[RECORDED DATA]
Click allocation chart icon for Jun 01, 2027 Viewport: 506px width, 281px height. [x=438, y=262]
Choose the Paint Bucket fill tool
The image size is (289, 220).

...

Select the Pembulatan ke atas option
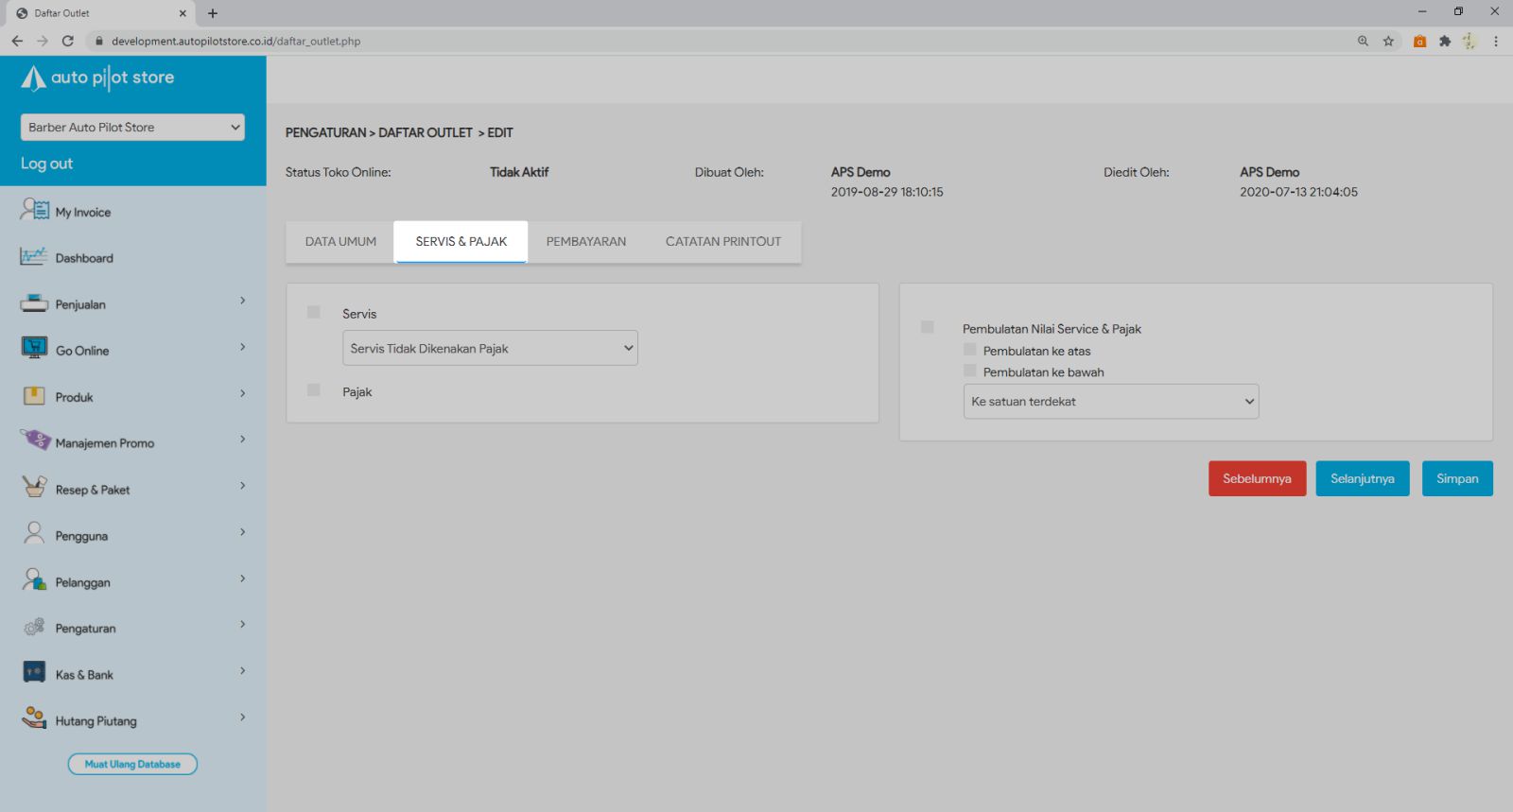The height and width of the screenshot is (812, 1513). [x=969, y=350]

[YOUR TASK] From the material above, retype precisely the lines between the line holding "Choose the Paint Bucket fill tool" and the line holding "The image size is (289, 220).", inclusive, and nothing beyond them.

[YOUR RESPONSE]
Choose the Paint Bucket fill tool
The image size is (289, 220).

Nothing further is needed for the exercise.